▶ _Entries drawn from a collection_:

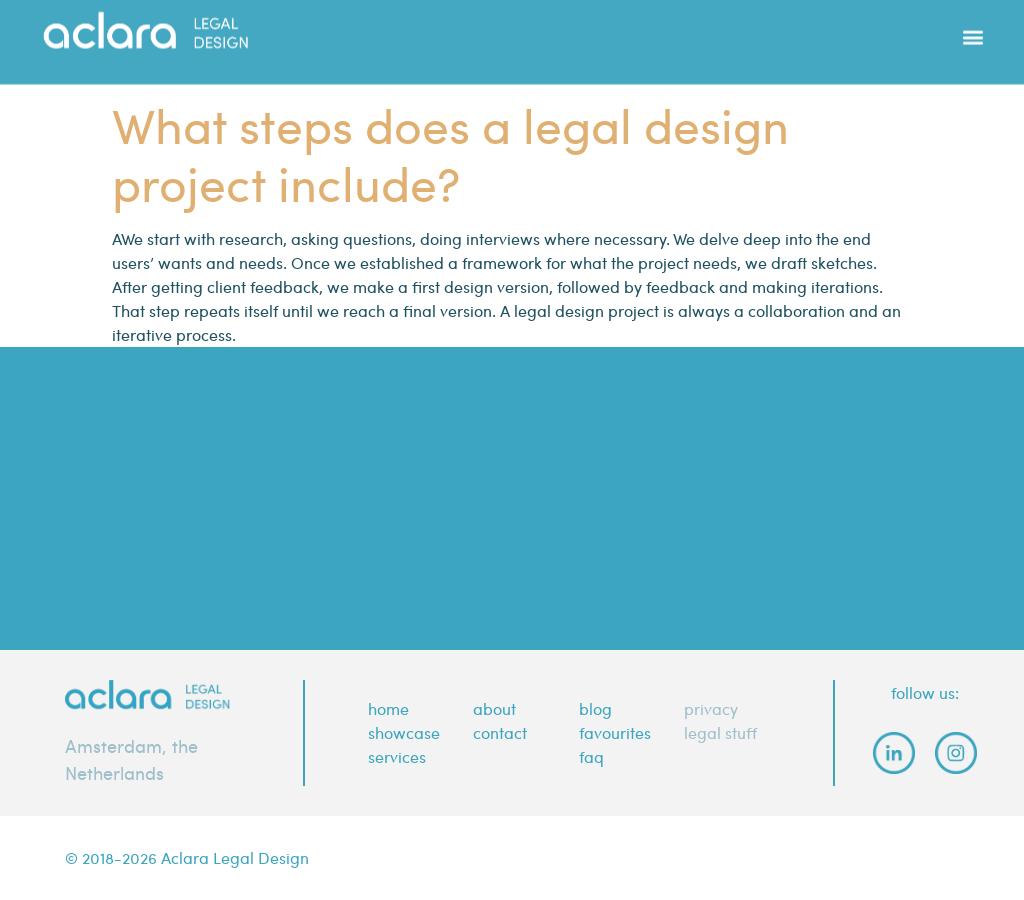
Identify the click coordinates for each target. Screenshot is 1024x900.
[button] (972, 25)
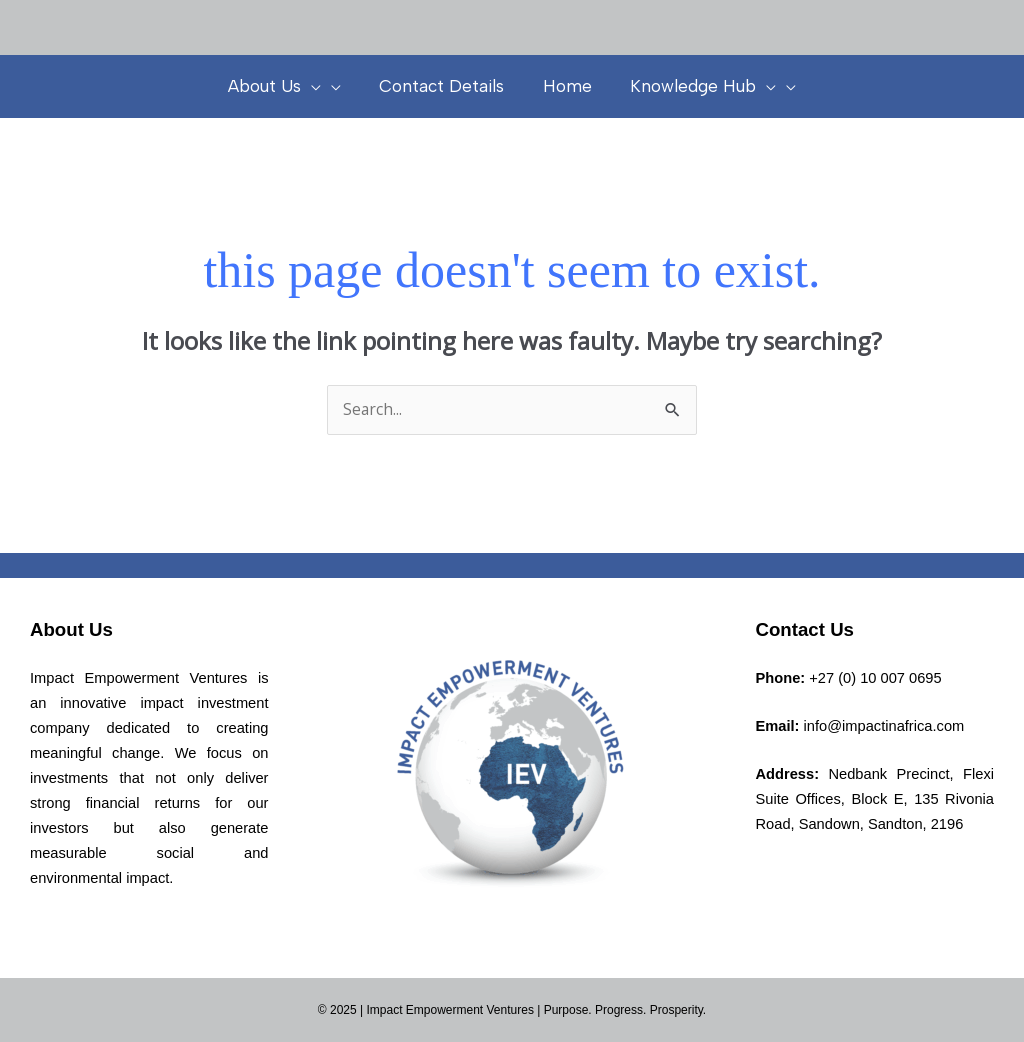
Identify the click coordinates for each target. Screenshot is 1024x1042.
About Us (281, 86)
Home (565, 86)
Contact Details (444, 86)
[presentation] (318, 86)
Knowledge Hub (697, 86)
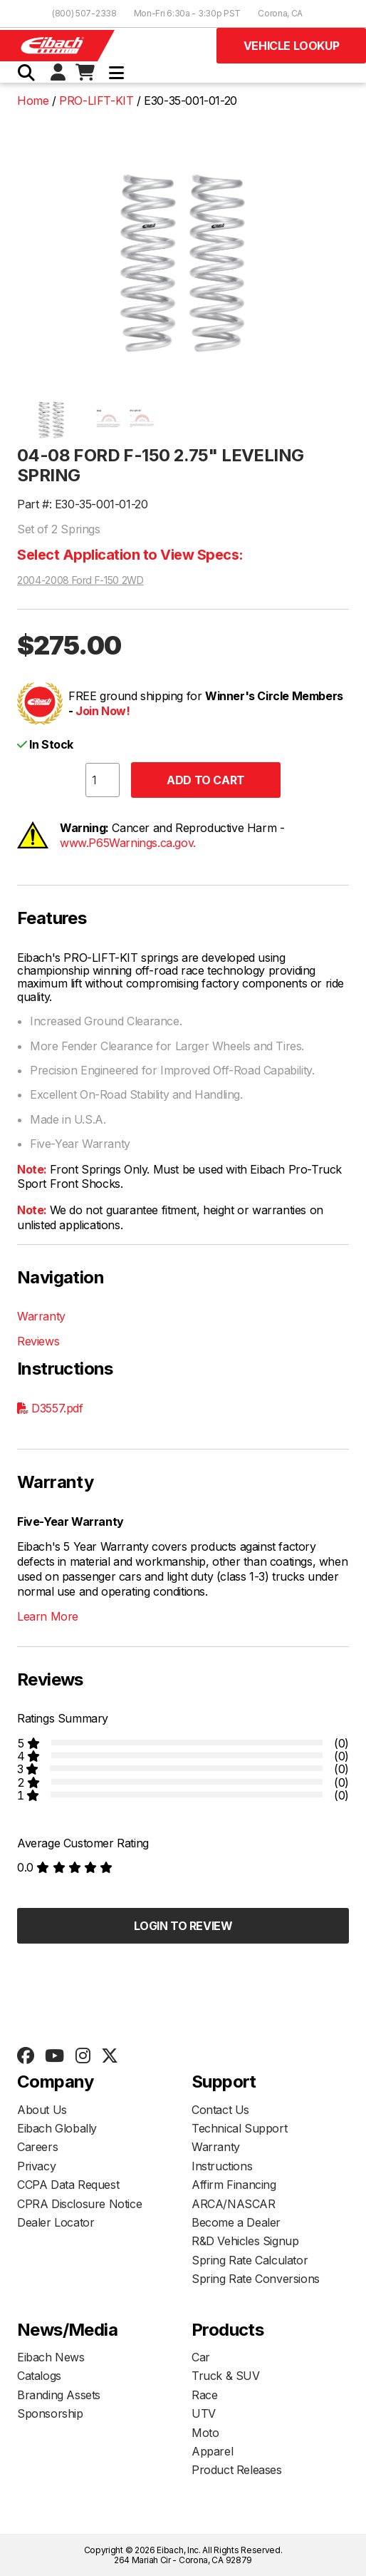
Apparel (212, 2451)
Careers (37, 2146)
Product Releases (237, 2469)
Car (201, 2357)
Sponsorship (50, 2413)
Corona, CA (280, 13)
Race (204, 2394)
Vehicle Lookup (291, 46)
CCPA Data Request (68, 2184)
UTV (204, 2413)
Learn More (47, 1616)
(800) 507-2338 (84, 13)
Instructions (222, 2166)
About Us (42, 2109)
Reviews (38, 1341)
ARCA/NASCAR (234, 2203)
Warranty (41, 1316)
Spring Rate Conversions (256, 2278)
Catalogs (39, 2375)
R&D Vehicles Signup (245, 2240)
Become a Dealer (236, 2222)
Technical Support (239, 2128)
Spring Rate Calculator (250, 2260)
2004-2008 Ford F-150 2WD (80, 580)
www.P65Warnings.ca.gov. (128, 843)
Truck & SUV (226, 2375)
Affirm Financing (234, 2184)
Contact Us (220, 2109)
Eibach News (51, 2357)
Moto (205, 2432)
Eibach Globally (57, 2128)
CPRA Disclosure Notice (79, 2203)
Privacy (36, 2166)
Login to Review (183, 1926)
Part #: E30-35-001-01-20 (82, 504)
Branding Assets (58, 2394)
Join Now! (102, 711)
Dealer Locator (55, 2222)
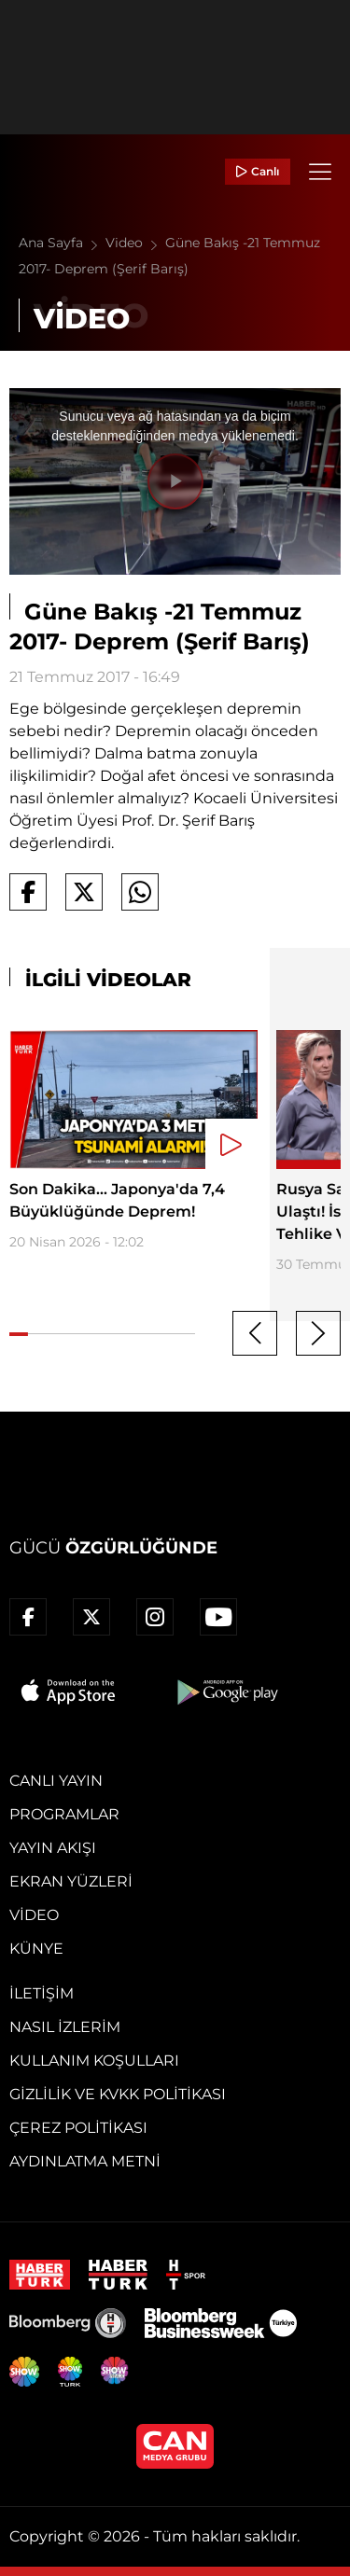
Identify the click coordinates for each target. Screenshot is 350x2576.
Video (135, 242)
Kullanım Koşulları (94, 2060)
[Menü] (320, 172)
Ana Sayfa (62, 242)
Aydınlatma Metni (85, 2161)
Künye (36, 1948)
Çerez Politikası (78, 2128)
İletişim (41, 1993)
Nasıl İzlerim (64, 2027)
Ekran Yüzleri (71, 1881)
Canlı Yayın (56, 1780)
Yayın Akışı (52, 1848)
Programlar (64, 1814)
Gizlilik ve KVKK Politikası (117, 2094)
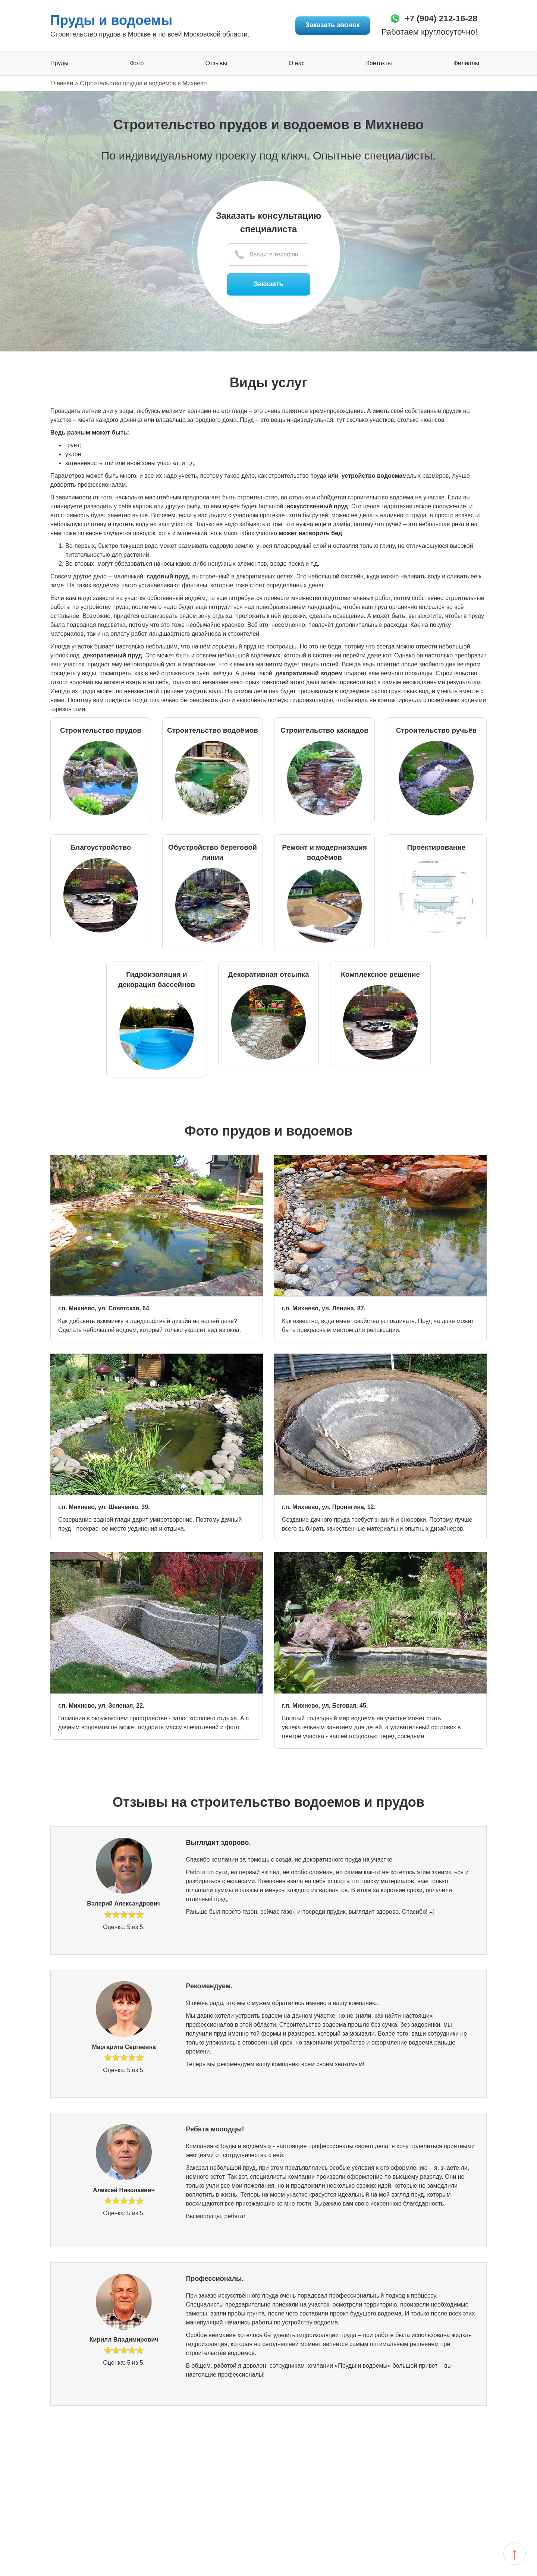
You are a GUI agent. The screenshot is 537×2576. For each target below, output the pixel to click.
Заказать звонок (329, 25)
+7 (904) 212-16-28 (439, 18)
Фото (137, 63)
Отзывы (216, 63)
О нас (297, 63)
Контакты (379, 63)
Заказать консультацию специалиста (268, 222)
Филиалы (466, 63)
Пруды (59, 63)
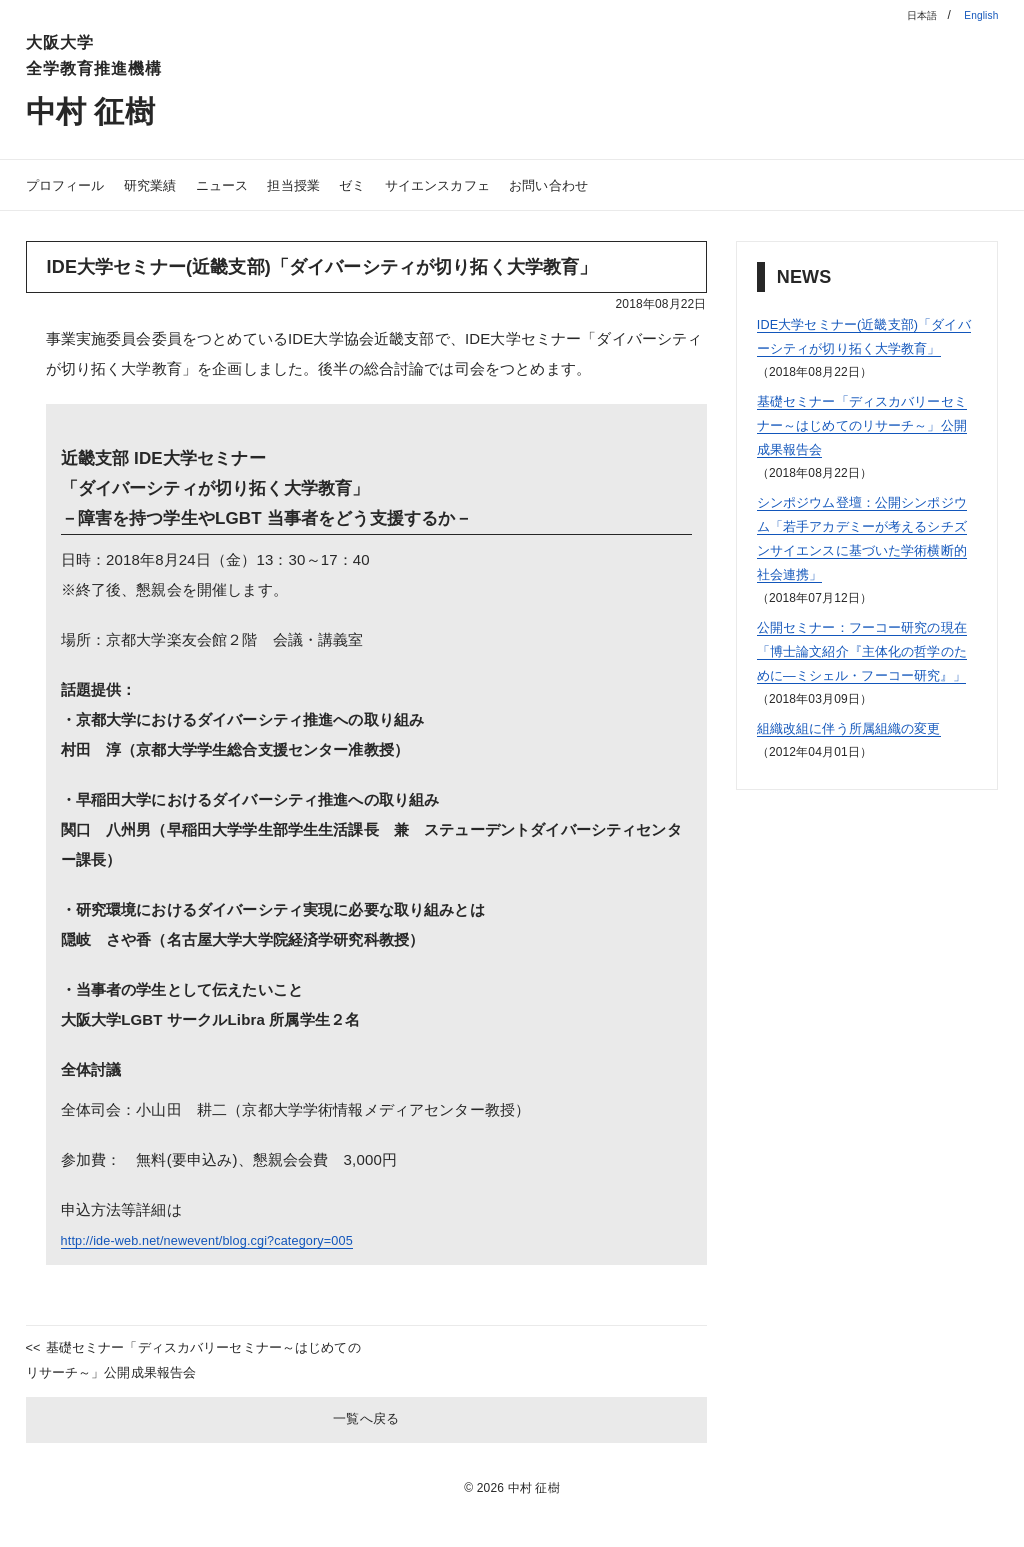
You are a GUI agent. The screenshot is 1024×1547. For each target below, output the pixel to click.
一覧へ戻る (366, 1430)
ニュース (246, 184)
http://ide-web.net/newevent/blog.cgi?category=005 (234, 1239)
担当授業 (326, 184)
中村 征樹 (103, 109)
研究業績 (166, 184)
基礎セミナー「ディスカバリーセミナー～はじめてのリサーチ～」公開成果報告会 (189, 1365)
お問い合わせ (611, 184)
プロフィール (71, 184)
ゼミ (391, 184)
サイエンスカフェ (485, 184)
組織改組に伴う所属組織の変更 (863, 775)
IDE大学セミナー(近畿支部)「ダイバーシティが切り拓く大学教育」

▶ _Stated exercise_:
Show each line of the material above that contains the string "below". Case counts.

▶ _Completed task_:
You are a GUI agent. The screenshot is 537×2576. For each target below, output the pixel to click.
You are a GUI agent. The screenshot is 1024×1547. For each target below, output the pixel to click.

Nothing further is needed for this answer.